I’ve been intent on referring myself onto some more specialist therapy for dealing with sexual abuse. It’s a tough thing to talk myself into, and I’ve found it impressively easy to prevaricate about. The prospect of having to tell someone that I want to self-refer is not especially appealing but I did get myself to ring up last week.
That was last Thursday. It took about two hours to get through without just hitting voice mail. That sort of made it worse; I definitely didn’t want to leave a message – I had a weird fear of rambling at this machine… I don’t know. Too public feeling perhaps. I tried another number for the other office within my county only to find that it was strictly for city cases – despite being geographically closer to the city office than the county one. Sigh. I work in the public sector so I do completely understand how the boundaries are drawn up, and why.
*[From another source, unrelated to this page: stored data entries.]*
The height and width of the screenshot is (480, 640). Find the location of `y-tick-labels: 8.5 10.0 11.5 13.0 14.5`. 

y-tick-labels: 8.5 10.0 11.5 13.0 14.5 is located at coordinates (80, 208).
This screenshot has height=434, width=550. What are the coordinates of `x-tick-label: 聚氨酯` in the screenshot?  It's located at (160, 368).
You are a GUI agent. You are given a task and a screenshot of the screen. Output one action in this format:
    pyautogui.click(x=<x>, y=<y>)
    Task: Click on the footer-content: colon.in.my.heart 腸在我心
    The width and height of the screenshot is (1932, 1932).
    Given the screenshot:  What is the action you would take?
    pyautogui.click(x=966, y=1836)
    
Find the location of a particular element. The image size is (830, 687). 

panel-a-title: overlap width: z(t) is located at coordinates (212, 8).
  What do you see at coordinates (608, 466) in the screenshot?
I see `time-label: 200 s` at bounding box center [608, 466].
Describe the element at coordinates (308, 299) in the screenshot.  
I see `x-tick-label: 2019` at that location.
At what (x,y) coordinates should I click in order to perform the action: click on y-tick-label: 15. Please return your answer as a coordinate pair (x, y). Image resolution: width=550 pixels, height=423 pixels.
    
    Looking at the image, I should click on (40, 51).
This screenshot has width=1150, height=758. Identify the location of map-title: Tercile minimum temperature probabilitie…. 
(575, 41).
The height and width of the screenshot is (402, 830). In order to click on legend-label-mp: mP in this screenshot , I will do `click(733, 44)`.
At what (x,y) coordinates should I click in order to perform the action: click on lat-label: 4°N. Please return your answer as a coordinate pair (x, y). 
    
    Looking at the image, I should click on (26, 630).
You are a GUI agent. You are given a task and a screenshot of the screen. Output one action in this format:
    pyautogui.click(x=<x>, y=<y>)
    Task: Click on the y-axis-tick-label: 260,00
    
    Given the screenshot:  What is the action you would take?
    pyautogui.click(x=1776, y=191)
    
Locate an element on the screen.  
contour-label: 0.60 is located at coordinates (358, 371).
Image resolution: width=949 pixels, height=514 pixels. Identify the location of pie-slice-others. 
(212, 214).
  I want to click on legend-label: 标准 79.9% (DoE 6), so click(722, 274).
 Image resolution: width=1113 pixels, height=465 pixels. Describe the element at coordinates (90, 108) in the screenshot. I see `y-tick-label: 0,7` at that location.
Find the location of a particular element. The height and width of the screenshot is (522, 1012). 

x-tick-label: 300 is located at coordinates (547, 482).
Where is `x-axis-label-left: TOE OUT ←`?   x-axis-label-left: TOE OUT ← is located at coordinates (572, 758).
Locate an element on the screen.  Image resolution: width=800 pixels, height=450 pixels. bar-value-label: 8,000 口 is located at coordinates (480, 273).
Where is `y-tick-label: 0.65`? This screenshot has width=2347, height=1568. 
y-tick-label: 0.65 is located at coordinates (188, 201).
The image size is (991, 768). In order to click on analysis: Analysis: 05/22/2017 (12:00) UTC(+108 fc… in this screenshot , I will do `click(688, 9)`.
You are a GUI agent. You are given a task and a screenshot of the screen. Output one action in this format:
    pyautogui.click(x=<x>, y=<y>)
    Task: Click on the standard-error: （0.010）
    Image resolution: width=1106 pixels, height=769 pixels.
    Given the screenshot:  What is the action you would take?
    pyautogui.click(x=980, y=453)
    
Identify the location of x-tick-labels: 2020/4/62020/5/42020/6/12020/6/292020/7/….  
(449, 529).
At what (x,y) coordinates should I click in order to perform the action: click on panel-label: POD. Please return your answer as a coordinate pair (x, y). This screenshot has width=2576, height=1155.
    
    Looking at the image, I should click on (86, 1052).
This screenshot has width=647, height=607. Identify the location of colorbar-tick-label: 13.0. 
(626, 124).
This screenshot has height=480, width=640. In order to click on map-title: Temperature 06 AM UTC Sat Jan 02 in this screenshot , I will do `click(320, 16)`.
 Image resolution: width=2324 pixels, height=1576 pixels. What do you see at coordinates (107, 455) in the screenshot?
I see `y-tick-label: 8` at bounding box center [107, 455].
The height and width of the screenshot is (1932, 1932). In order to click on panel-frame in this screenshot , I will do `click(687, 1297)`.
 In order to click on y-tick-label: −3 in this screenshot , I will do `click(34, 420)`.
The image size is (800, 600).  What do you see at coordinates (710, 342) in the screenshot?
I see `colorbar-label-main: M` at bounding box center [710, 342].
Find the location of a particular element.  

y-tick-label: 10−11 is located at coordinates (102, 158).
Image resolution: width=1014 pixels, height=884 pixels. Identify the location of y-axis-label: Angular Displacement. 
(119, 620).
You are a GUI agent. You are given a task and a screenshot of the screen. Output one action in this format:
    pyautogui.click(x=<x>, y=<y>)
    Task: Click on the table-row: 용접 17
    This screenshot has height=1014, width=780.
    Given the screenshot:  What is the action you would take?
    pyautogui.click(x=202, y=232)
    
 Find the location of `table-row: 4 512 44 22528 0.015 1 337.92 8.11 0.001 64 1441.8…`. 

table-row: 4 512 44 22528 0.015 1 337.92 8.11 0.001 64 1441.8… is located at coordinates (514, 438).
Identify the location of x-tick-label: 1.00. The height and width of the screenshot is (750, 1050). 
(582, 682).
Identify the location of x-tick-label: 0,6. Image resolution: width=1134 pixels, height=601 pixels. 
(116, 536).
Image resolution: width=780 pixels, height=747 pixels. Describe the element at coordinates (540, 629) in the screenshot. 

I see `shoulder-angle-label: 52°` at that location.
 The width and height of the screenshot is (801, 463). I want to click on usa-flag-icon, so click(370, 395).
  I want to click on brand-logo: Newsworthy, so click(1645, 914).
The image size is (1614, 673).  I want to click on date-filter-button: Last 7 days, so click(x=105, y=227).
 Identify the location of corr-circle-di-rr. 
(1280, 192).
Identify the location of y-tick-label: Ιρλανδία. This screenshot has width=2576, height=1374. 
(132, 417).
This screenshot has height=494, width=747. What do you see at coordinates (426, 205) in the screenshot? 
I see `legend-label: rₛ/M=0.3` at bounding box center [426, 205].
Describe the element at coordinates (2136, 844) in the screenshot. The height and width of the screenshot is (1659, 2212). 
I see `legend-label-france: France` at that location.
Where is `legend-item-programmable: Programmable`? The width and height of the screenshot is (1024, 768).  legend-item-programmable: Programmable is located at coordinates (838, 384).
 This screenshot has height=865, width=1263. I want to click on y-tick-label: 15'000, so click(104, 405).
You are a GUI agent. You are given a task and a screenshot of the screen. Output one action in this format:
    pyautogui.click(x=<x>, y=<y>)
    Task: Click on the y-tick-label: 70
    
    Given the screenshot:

But as a consumer or service user it was surprisingly disheartening. They were very apologetic and gave me the number I already had again.
I guess that was good practice for saying “hello, I’d like to self-refer” and I got through eventually.
Unfortunately there was no one there to take my referral and the person who answered could only take a message and get them to call me back. Well… It’s been a week and I’ve had no call. So now i’m back in prevaricate mode, combined with a background tension of anticipating a phone call – at any time!
Realistically people are busy, and I’ve no doubt that a third sector organisation like ISAS (Incest and Sex Abuse Survivors) are probably, and depressingly, swamped with work. I still feel somewhat hurt that I haven’t received a return call and am further discouraged from calling them again. But this is just self-defeating nonsense – I can now pretend to justify not calling because they were supposed to ring me. Silly. On the other hand, i’m on a train right now and that’s not a public phone call I want to have.
On the plus side I learned, or at least confirmed something I believed: the person who took my message was male and I felt this awful internal shrinking away – I’m going to want a female counsellor. That’s useful to know.